Particularmente sinto falta de momentos de brincadeira com meus pequenos, e isso me causa um certo remorso. Já brincamos muito juntos, hoje me privo mais porque eles estavam querendo brincar só comigo, e eu entendo, afinal, eu não irrito eles, não machuco, não faço eles chorar nem coisas do tipo.
Mandei uma pergunta e foi lida, a questão era:
“E sobre as crianças que não tem interesse em brincar com outras crianças do condomínio/parque ?
Falo isso pq os meus pequenos sempre preferem brincar comigo.”

O Marcelo TAS foi taxativo “a culpa é da mãe” ele quis dizer q super protejo os meus, então, eles não querem bater a cabeça com outras crianças.

#4 É assim mesmo, se brincamos somos culpadas, se não brincamos somos culpadas


#5 Siga o que seu coração mandar, brinque ou deixe de brincar conforme seus instintos – mas não sufoque !!

E quanto aos Gadgets ? Ipad, Iphone, Smartphones, enfim, tirar ou incentivar?
Este é um caminho sem volta, o importante é saber dosar, e mostrar que são “brinquedos” mais valiosos, que precisam d mais cuidado e zelo, e que não podem ser a única forma de diversão, mas não dá para tirar completamente, também penso assim, entendo que o caminho é regular o uso. 
A Fernanda Young citou que conversa com seus filhos, que esse tipo de brinquedo não cai do céu, mas é uma forma de ter a recompensa pelas horas de trabalho do pai / mãe. entende?

Existem coisas que só as crianças valorizam, e estas vcs devem aproveitar enquanto elas são crianças, tipo fantoches, e massinhas, mas lembrando que não se deve ir com tanta pressão querendo que toda brincadeira seja proveitosa para o aprendizado da criança.
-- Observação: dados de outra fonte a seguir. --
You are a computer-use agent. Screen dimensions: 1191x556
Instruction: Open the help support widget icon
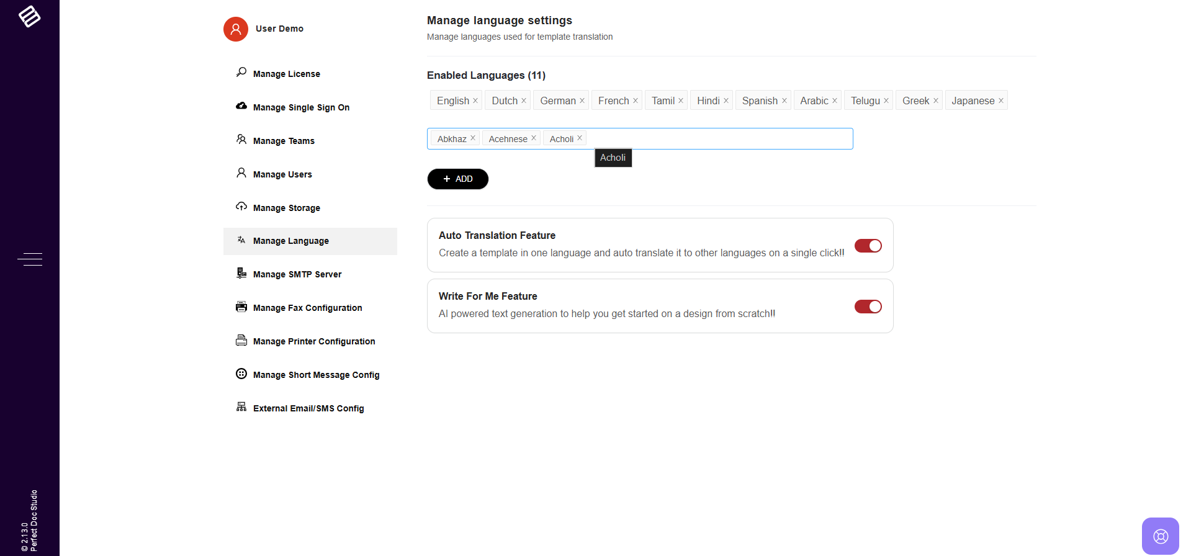click(1160, 536)
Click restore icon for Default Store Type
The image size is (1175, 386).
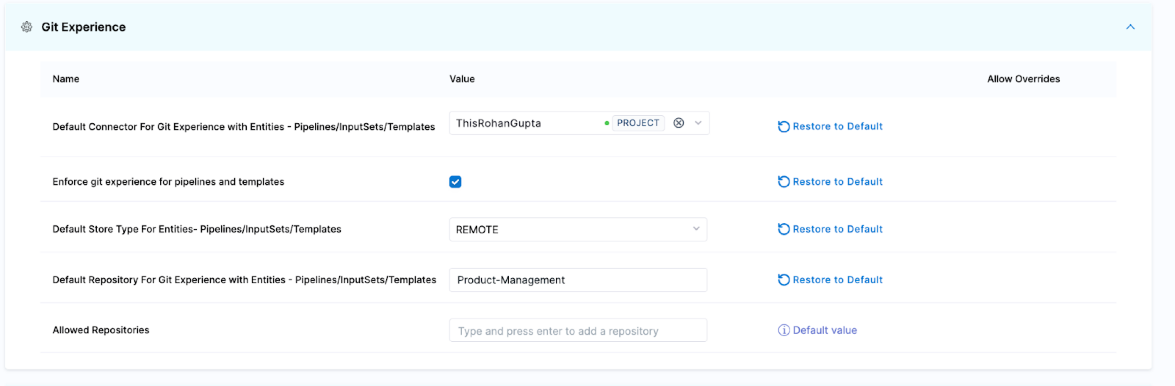[783, 229]
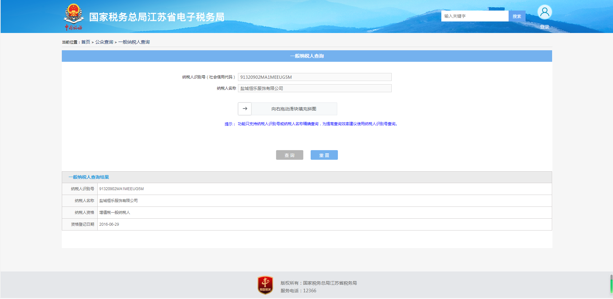Go to 首页 in the breadcrumb
The image size is (613, 299).
tap(86, 42)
A brincadeira deve ser suave e a criança sente isso.
#6 Cada idade tem sua brincadeira, não adianta querer adiantar nem atrasar o desenvolvimento da criança.
Tanto a Fernanda Young quanto o Marcelo Tas contaram experiências onde programaram viagens que pareciam uma grande brincadeira e no final as crianças não curtiram tanto, ou tanto quanto se esperava.

#7 Não precisa de grandes movimentos para divertir uma criança
 
Foi tratada a questão de inserir no contexto da criança que está se alfabetizando um segundo idioma, o que todos foram contra, tendo em vista que não se deve ter pressa, não se deve impor para a criança que ela vai ser um grande executivo, e por isso tem q aprender mandarim. enfim. Ressalvando-se as famílias que tem um segundo idioma nato, é claro.

#8 Criança não tem preconceito com brinquedo, quem tem são os pais.

Todos foram unânimes que meninos podem brincar com coisas d menina e vice-versa !

#9 CRIANÇA TEM QUE BRINCAR MESMO, e isso elas sabem fazer muito bem.
#10 Mãe tranquila é mãe feliz – faça o que te dá prazer e seu filho vai sentir isso e ser feliz tb!!